Aisling Curtis | Senior Staff Writer
The classic college stereotype is of parties and drinking and all-night essay sprints, not the humdrum responsibility of a part-time job. And yet, for many of us, this responsibility has been reality for some part of our university lives, funding those lush lifestyles we’re alleged to have.
Denigrated as feckless students, many of us quietly step up to the plate: running food, selling clothes, pulling pints, taking on repetitive work that we then fit around college and social lives. For some, a job is vital to pay fees and cut-throat accommodation costs. For others, it’s a handy boost of cash, taking the pressure off family, allowing for a few exotic European jaunts. Whatever the reason, most of us have clocked hours and juggled jobs, learning skills that we doubt will ever pay off.
At last count I’ve had five official jobs in three countries, covering administration, retail, waitressing, usually in conjunction with college, often resulting in hectic juggling because I like to take on a million things at once. But these jobs have paid off in more than cold hard cash. Alongside the obvious freedom of a regular and substantial paycheck, a part-time job teaches you more than the mildly useful skills of carrying trays and folding jeans.

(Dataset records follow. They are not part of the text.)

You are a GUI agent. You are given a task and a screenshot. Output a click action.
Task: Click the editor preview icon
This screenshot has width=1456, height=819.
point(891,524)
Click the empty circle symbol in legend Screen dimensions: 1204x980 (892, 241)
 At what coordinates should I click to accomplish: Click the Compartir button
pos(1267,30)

For starters, these jobs are diverse. They employ a rainbow of personalities and nationalities, people with disparate backgrounds and ambitions larger than kneading dough or selling shoes. Trinity can be a bubble in a larger Irish fish-pond. Many of us are not exposed to people from different countries or with wildly varied life experiences and expectancies, unless we meet them in the context of work.
It’s through a menial job that you access the different strata of society that you may not otherwise traverse. Pastry chefs who were once Wall Street traders, Irish lawyers turned Parisian bar owners, dancers and actors and singers hoping to get their big break in NYC: all of these people provide a wealth of perspectives that are as fascinating and idiosyncratic as any psychology class I could take.
And it’s not all the good people either: a menial job teaches you to deal with the cranky managers, the lazy colleagues, the customers who treat you like the dirt on their shoe. Although unpleasant at the time, these skills are transferable.
Even though I’d advocate for working at some stage in your student career, this can’t be at the expense of your mental or physical health and the time you invest in your course. Some people can’t juggle college and a part-time job, not least because of some courses’ hours and some students’ commuting distances, as well as many other valid reasons. Although implementing the kind of ball-and-chain grants that shackle US students is an unpleasant notion, we nevertheless need to have better facilities that more people can avail of. SUSI is good to an extent but does exclude students who may need the help, and so we must place other safety nets in place.
But as much as I would have liked to not work so much over the last three years of college, my course hours allowed it, and so it was the best route for me. And though I miss many nights out and parties and trips, and spend unreasonable time folding napkins and walking aimlessly around shop floors pretending I’ve got something to do, my experiences have given me a wealth of knowledge to draw from – knowledge more diverse and intriguing than you usually get from university classes or talking with friends. The tolerance and patience I’ve learned will be invaluable, and the capacity for rapidly adopting a new skillset will transfer easily, useful for whatever professional context I find myself in.
Plus, I can pull a proper pint, and there’s something very satisfying about that.